Subjects will receive a placebo oral capsule by mouth every 6 hours for 14 days. The placebo oral capsule is manufactured by Study Site's pharmacy to be identical in size, shape, color, appearance and taste as the drug comparator

Compare the impact of vancomycin vs placebo on changes in C. difficile load from stool samples collected on Day 1 to end-of-treatment (Day 14) and to Day 28 using quantitative Polymerase Chain Reaction (qPCR).

Determine the long-term persistence of C. difficile from the change in qPCR levels between the vancomycin vs. placebo group

Establish the long-term persistence of C. difficile by qPCR from stool samples collected at Day 1, 7, 14, 21, 28, and 90 between the vancomycin and placebo group.

Characterize the change on structural alterations of the microbiome after end of treatment between the vancomycin vs. placebo groups through 16S rRNA sequencing.

Structural alterations of the microbiome after end of treatment will be determined using 16S rRNA sequencing from stool samples collected upon diagnosis, Days 1, 7, 14, 21, 28 & 90. Structural alterations will be defined according to the Shannon Diversity Index.

Characterize the impact of oral vancomycin against placebo on functional microbiome changes after end of treatment by measuring bile acids. They will be measured via mass spectrometry using stool samples collected upon diagnosis, Days 1, 7, 14, 21, 28 & 90.

Characterize the impact of oral vancomycin against placebo on functional microbiome changes after end of treatment by measuring amino acids. They will be measured via mass spectrometry using stool samples collected upon diagnosis, Days 1, 7, 14, 21, 28 & 90.

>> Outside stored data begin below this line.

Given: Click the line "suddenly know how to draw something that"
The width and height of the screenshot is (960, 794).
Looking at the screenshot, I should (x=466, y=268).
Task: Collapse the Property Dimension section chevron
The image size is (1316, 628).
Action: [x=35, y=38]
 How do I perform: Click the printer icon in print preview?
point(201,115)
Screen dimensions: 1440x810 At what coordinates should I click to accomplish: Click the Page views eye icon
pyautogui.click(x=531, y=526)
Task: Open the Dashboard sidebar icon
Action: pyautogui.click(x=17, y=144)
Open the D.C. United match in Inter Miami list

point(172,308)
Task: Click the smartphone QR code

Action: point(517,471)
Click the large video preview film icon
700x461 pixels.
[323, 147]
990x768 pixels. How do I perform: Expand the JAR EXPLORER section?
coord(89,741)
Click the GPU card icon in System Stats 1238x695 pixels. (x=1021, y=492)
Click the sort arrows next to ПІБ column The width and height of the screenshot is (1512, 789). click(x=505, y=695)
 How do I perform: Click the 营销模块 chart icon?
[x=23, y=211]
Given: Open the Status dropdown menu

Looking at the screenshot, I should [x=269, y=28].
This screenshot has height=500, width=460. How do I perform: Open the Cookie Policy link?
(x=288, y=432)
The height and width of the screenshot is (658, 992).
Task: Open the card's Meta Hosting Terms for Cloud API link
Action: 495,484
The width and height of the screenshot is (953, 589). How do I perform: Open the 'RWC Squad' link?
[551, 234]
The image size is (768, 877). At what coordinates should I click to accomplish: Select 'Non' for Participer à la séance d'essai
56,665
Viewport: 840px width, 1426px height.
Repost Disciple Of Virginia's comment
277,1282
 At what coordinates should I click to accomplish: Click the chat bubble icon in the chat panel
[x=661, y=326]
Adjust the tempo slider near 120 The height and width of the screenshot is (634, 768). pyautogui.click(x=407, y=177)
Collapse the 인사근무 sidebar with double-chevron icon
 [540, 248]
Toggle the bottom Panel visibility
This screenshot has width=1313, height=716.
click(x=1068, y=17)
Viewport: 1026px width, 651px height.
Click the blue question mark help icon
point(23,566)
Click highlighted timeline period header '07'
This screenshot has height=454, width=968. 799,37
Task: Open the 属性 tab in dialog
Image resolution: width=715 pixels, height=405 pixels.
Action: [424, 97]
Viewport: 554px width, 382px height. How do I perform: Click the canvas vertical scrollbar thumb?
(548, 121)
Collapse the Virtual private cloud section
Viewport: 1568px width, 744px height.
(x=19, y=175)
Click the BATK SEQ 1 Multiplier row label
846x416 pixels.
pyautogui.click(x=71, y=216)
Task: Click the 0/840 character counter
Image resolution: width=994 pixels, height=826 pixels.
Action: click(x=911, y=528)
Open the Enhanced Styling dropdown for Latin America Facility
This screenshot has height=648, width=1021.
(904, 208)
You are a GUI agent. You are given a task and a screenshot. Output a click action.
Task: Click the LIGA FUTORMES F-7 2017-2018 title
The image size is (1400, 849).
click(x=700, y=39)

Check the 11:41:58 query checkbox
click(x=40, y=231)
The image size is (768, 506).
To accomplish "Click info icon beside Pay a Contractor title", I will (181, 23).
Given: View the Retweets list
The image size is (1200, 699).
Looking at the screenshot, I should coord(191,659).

Characterize the impact of oral vancomycin against placebo on functional microbiome changes after end of treatment by measuring sugars. They will be measured via mass spectrometry using stool samples collected upon diagnosis, Days 1, 7, 14, 21, 28 & 90.

Measure the change in lipids from Day 1 to Day 90 in the oral vancomycin vs. placebo groups by mass spectrometry.

Characterize the impact of oral vancomycin against placebo on functional microbiome changes after end of treatment by measuring lipids. They will be measured via mass spectrometry using stool samples collected upon diagnosis, Days 1, 7, 14, 21, 28 & 90.

Characterize the impact of oral vancomycin against a placebo group on the daily frequency of bowel movements by the end of treatment. This scale goes from 0 to >20 in increments of 1. Data will be analyzed over time as a slope for each patient. The closer to 1 per 24 hours the better the outcome. Data will be obtained from patient self-reports using study questionnaires on Days 1, 7, 14, 21, 28 & 90.

Inclusion Criteria: Must be at least 18 years of age at time of consent. Presence of loose stools triggering clinical C. difficile NAAT/toxin EIA testing. Having both C. difficile NAAT (+) and C. difficile toxin EIA (-). Admitted outside the hematology-oncology unit. Must be willing to keep a study supplied drug diary Exclusion Criteria: Presence of sepsis. Sepsis will be defined as a Sequential [Sepsis-related] Organ Failure Assessment (SOFA) score of 2 points or more as per 2016 definitions. Inability to take oral medications. Unwillingness or inability to provide written informed consent. Has a documented allergy to vancomycin. Has a documented life expectancy shorter than treatment course (14 days). Unwilling or unable to collect stool samples in the outpatient setting after discharge. Diagnosis of C. difficile colitis [NAAT(+) and toxin EIA(+)] in the preceding 3 months from enrollment. Received oral vancomycin during their current hospitalization, excluding empiric treatment given while pending C. difficile NAAT/toxin EIA results. Intravenous vancomycin is not an exclusion criterion. Women known to be pregnant or lactating during the study.

Participant data to be shared would consist of age categories, genders, treatment groups, Clostridium difficile status, microbiome profile and metabolic profile. The data will be anonymized to prevent the identification of individual patients from the data provided. The data would be made available through contacting the principal investigator directly.